F₂(x, c₁(y)) -> F₂(y, y)
F₂(s₁(x), y) -> F₂(x, s₁(c₁(y)))
F₂(x, c₁(y)) -> F₂(x, s₁(f₂(y, y)))

The TRS R consists of the following rules:

f₂(x, c₁(y)) -> f₂(x, s₁(f₂(y, y)))
f₂(s₁(x), y) -> f₂(x, s₁(c₁(y)))

Q is empty.
We have to consider all minimal (P,Q,R)-chains.

↳ QTRS

  ↳ DependencyPairsProof

    ↳ QDP

      ↳ DependencyGraphProof

Q DP problem:
The TRS P consists of the following rules:

F₂(x, c₁(y)) -> F₂(y, y)
F₂(s₁(x), y) -> F₂(x, s₁(c₁(y)))
F₂(x, c₁(y)) -> F₂(x, s₁(f₂(y, y)))

The TRS R consists of the following rules:

f₂(x, c₁(y)) -> f₂(x, s₁(f₂(y, y)))
f₂(s₁(x), y) -> f₂(x, s₁(c₁(y)))

Q is empty.
We have to consider all minimal (P,Q,R)-chains.
The approximation of the Dependency Graph contains 2 SCCs with 1 less node.

↳ QTRS

  ↳ DependencyPairsProof

    ↳ QDP

      ↳ DependencyGraphProof

        ↳ AND

          ↳ QDP

            ↳ QDPAfsSolverProof

          ↳ QDP

Q DP problem:
The TRS P consists of the following rules:

F₂(s₁(x), y) -> F₂(x, s₁(c₁(y)))

The TRS R consists of the following rules:

f₂(x, c₁(y)) -> f₂(x, s₁(f₂(y, y)))
f₂(s₁(x), y) -> f₂(x, s₁(c₁(y)))

Q is empty.
We have to consider all minimal (P,Q,R)-chains.
By using an argument filtering and a montonic ordering, at least one Dependency Pair of this SCC can be strictly oriented.

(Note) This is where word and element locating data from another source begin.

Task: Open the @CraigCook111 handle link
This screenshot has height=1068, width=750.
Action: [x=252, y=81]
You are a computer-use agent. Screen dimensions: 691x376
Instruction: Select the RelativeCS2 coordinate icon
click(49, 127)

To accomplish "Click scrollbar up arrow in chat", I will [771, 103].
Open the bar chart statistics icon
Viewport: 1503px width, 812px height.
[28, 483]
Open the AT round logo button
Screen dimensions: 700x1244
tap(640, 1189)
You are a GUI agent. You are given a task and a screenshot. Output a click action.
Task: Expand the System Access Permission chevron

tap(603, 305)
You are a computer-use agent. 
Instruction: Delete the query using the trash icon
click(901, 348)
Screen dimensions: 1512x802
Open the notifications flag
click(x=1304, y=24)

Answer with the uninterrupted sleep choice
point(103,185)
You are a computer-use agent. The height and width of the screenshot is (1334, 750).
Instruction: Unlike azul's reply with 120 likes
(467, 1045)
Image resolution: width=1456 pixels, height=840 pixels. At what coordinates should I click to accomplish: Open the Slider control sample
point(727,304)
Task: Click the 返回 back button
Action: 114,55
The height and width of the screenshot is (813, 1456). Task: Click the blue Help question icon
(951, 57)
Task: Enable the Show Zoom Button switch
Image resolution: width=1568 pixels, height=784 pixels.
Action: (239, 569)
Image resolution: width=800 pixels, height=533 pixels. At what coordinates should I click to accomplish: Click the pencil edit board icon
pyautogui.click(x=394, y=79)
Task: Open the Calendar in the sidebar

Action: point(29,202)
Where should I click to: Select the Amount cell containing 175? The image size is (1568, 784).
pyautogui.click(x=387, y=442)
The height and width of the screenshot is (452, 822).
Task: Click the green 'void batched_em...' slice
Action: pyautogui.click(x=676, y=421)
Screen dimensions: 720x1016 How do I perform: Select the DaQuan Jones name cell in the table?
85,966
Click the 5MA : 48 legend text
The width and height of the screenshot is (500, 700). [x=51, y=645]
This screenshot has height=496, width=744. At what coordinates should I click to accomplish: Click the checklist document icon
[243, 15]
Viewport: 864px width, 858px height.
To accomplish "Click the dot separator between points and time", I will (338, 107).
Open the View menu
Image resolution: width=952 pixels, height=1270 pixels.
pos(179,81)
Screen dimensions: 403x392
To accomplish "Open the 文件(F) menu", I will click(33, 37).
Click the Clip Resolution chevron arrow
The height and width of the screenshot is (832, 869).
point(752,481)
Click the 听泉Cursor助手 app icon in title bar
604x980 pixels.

F₂(s₁(x), y) -> F₂(x, s₁(c₁(y)))

Used argument filtering: F₂(x1, x2) = x1
s₁(x1) = s₁(x1)
Used ordering: Precedence:

trivial

↳ QTRS

  ↳ DependencyPairsProof

    ↳ QDP

      ↳ DependencyGraphProof

        ↳ AND

          ↳ QDP

            ↳ QDPAfsSolverProof

              ↳ QDP

                ↳ PisEmptyProof

          ↳ QDP

Q DP problem:
P is empty.
The TRS R consists of the following rules:

f₂(x, c₁(y)) -> f₂(x, s₁(f₂(y, y)))
f₂(s₁(x), y) -> f₂(x, s₁(c₁(y)))

Q is empty.
We have to consider all minimal (P,Q,R)-chains.
The TRS P is empty. Hence, there is no (P,Q,R) chain.

↳ QTRS

  ↳ DependencyPairsProof

    ↳ QDP

      ↳ DependencyGraphProof

        ↳ AND

          ↳ QDP

          ↳ QDP

            ↳ QDPAfsSolverProof

Q DP problem:
The TRS P consists of the following rules:

F₂(x, c₁(y)) -> F₂(y, y)

The TRS R consists of the following rules:

f₂(x, c₁(y)) -> f₂(x, s₁(f₂(y, y)))
f₂(s₁(x), y) -> f₂(x, s₁(c₁(y)))

Q is empty.
We have to consider all minimal (P,Q,R)-chains.
By using an argument filtering and a montonic ordering, at least one Dependency Pair of this SCC can be strictly oriented.

F₂(x, c₁(y)) -> F₂(y, y)

Used argument filtering: F₂(x1, x2) = x2
c₁(x1) = c₁(x1)
Used ordering: Precedence:

trivial

↳ QTRS

  ↳ DependencyPairsProof

    ↳ QDP

      ↳ DependencyGraphProof

        ↳ AND

          ↳ QDP

          ↳ QDP

            ↳ QDPAfsSolverProof

              ↳ QDP

                ↳ PisEmptyProof

Q DP problem:
P is empty.
The TRS R consists of the following rules:

f₂(x, c₁(y)) -> f₂(x, s₁(f₂(y, y)))
f₂(s₁(x), y) -> f₂(x, s₁(c₁(y)))

Q is empty.
We have to consider all minimal (P,Q,R)-chains.
The TRS P is empty. Hence, there is no (P,Q,R) chain.